Undoubtedly, the transanal approach has been shown to provide a better visualization of the key zones where branches of the pelvic nerveplexus are located [27]. It therefore allows preservation of the autonomic innervation of the internal anal sphincter, the main area responsible for passive fecal continence [16]. However, the positive anorectal outcomes reported in our series could be explained by the strict selection of patients treated with restorative resections, indicated by the low number of colo-anal anastomoses, intersphincteric resections, and ileal pouch-anal anatomoses included in the cohort.

The height of the anastomosis, and consequently the length of remaining rectum, correlates with the risk of major LARS [11,12,13,14], since a significant loss of rectal volume can lead to an increased frequency and urgency to defecate [28].  Thickening of the rectal wall due to neoadjuvant radiation damage [28] can result in nerve impairment and similar poor function [29].

Despite many concerns related to the use of the transanal platform, with potential for anal stretching, prolonged dilatation, and risk of sphincter damage [8, 16, 30], different studies [7, 8, 20, 26, 31] have reported that laparoscopic TME and TaTME offer similar result in terms of functional outcomes.

A multicenter observational study [32] reported that the robotic approach may be superior in preserving postoperative anorectal function when compared with TaTME.  However,  this result may be influenced by the difference in the proportion of patients who underwent neoadjuvant chmeoradiotherapy among the groups analyzed.

Consistent with this evidence, patients from our series who underwent neoadjuvant therapy reported higher mean LARS and Wexner scores than those treated with upfront surgery.

Using a machine learning approach, we developed a statistical model to classify patients at risk of postoperative bowel impairment on the basis of clinical and operative data.
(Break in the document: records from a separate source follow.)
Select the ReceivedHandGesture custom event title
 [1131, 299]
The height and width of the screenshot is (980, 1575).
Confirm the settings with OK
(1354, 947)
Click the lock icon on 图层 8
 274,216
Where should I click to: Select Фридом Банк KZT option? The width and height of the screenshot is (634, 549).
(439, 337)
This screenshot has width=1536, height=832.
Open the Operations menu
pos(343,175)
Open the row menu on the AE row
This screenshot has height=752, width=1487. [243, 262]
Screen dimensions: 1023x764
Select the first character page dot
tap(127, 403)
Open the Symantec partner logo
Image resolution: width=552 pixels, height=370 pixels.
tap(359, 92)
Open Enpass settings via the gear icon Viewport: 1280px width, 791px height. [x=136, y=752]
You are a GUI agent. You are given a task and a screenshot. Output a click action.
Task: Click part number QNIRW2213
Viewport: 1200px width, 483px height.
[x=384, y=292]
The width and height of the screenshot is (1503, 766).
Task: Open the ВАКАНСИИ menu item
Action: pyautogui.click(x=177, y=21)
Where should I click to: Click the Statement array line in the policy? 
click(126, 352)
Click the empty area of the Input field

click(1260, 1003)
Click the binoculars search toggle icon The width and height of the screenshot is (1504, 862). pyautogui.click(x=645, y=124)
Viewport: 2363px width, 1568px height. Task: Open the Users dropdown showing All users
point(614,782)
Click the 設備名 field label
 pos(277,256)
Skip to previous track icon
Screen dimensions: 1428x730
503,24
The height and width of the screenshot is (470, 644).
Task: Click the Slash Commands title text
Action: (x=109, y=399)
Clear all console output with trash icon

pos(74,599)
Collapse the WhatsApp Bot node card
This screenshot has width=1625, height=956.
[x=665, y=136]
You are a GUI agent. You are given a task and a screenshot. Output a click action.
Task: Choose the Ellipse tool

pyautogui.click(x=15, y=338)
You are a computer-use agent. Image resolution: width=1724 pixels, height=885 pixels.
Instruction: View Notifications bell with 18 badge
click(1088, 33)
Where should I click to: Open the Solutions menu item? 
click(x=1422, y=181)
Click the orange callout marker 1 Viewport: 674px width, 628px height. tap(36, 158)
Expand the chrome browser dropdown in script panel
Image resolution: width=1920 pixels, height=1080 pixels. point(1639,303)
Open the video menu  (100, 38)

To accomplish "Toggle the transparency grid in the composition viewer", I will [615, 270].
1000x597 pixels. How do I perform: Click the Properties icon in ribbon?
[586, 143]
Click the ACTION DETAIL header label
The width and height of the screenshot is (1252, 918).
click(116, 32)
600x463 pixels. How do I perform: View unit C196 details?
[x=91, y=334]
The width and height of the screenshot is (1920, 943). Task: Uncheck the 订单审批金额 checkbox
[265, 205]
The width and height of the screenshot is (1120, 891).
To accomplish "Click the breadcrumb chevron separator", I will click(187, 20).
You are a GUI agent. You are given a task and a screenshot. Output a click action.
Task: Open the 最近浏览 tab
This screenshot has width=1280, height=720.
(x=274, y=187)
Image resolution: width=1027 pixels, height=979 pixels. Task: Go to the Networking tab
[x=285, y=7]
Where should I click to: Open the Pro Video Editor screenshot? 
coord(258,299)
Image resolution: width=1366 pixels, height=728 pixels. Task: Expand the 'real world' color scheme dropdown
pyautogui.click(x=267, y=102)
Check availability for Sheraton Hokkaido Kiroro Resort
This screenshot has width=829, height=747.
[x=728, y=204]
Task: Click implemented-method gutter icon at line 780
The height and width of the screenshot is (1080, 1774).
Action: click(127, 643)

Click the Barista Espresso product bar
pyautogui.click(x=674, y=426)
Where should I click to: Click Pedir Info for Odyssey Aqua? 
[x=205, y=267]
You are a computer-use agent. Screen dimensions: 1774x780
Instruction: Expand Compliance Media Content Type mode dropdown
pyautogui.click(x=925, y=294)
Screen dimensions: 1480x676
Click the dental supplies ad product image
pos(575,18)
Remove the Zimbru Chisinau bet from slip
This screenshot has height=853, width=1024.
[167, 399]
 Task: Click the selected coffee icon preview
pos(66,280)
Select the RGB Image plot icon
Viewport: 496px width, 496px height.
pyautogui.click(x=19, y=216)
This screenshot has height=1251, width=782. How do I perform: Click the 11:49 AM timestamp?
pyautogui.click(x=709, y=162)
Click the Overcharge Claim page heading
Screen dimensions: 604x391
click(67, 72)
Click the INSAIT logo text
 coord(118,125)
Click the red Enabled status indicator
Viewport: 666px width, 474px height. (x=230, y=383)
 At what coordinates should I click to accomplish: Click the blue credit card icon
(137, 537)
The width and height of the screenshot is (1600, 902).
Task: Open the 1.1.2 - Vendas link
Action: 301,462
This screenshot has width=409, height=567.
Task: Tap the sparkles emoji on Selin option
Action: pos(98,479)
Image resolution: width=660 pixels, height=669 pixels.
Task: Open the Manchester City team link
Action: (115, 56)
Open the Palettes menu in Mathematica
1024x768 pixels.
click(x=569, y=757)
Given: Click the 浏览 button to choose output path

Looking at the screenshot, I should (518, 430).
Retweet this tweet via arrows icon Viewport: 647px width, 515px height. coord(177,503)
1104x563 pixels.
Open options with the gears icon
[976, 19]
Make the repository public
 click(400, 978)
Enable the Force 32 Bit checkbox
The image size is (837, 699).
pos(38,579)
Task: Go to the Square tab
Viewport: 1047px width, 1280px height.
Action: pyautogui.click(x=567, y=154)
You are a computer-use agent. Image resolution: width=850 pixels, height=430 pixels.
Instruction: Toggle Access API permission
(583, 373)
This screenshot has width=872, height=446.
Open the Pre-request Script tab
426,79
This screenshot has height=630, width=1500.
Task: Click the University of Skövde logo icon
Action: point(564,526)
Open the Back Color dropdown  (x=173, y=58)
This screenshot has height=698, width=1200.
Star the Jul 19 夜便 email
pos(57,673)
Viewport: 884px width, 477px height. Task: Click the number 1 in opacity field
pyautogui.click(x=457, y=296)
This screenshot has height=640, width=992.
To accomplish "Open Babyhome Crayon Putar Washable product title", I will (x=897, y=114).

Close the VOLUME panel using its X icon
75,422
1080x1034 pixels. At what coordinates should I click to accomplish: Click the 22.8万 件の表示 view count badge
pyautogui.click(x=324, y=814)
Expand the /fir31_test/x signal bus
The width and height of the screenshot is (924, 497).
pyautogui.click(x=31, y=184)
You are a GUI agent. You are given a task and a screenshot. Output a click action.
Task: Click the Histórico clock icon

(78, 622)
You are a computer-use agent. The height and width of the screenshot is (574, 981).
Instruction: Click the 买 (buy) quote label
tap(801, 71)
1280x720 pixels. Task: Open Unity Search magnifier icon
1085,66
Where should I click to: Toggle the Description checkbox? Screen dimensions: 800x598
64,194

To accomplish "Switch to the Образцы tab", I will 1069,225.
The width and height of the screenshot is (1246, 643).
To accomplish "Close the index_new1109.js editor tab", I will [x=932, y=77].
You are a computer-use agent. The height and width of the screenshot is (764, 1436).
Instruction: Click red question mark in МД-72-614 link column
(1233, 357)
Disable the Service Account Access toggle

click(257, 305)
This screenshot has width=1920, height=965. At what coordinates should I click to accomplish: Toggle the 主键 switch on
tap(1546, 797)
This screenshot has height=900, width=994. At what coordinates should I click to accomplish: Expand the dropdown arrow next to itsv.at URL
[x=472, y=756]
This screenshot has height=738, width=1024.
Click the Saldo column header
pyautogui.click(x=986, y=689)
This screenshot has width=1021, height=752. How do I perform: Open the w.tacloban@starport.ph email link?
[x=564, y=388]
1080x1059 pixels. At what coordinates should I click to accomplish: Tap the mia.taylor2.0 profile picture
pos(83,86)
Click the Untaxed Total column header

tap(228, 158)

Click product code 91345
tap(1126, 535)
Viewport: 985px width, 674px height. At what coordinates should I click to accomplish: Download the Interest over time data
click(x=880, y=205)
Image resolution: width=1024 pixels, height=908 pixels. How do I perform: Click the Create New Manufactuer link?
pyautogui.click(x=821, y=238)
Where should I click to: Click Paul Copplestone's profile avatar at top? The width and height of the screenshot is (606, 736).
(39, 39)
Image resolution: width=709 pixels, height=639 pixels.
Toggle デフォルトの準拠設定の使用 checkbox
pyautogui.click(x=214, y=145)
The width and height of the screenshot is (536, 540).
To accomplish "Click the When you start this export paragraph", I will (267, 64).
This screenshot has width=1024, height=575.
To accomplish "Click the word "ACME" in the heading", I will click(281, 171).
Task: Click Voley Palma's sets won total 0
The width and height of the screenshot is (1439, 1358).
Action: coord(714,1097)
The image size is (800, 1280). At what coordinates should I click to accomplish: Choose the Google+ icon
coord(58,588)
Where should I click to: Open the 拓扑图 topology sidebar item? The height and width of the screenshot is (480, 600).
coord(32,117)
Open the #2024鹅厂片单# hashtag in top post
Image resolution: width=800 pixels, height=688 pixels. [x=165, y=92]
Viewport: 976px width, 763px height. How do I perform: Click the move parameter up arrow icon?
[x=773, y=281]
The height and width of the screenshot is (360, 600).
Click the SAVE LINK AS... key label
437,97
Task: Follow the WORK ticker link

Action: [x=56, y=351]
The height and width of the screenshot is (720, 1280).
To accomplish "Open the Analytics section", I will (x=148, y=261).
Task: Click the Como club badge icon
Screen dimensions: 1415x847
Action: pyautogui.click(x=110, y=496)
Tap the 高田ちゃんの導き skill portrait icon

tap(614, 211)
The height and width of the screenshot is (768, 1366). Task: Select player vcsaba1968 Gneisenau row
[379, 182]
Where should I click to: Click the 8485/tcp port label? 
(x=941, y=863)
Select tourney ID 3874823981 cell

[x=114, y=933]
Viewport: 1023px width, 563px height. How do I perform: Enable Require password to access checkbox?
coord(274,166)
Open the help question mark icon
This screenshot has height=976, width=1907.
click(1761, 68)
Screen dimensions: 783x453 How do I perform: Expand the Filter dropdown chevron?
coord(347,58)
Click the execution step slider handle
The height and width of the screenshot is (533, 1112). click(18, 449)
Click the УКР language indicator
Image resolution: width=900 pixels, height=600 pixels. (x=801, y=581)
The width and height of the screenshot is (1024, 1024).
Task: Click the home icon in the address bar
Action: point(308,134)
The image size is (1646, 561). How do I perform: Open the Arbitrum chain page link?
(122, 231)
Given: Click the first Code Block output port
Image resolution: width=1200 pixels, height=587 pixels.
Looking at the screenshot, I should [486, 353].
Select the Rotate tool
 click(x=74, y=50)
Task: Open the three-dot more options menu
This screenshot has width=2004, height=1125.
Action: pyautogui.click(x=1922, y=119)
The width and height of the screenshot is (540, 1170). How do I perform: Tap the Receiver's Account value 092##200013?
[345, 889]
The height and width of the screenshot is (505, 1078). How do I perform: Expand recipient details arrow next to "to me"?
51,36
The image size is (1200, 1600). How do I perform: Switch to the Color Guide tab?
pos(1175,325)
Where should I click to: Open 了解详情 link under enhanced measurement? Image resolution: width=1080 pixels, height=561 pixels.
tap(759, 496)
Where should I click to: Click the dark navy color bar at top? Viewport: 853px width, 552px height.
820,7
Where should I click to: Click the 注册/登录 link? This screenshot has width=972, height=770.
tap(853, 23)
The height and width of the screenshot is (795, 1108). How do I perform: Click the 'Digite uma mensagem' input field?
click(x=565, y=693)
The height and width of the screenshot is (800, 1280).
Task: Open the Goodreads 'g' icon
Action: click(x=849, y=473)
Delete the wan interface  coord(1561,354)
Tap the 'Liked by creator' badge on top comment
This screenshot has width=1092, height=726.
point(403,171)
This random forest, combined with the existing preoperative risk scores such as the POLARS [33], may represent a valid clinical tool to offer proper preoperative counseling. It could be particularly useful in high-risk subsets of patients and may also guide a tailored therapeutic program (i.e., TAI-transanal water irrigation, biofeedback, electrostimulation, pelvic floor muscle training, and Kegel exercises [34]) in cases of delayed stoma reversal surgery. Evidence from the literature [35] reports that prompt application of these adjuncts (< 18 months from surgery) results in a greater improvement in fecal incontinence.

This study has some limitations: firstly, it is a single-center experience, and secondly patients were assessed only once after primary surgery or stoma reversal, without a baseline evaluation [36]. However, our group has a strong and consistent experience in TaTME, as documented by several publications in the field [22, 23, 37], and all the patients had a similar follow-up after surgery, so they can be regarded as homogeneous for long-term results. Also, the algorithm proposed here will require an external validation.

In conclusion, when performed in a high-volume center, TaTME can provide good long-term results for anorectal functions. Subgroups of patients with high-risk clinical features are at risk of developing major LARS syndrome; however, an algorithm with specific risk categories was developed and could be useful in the decision-making process, especially with respect to the timing of stoma reversal.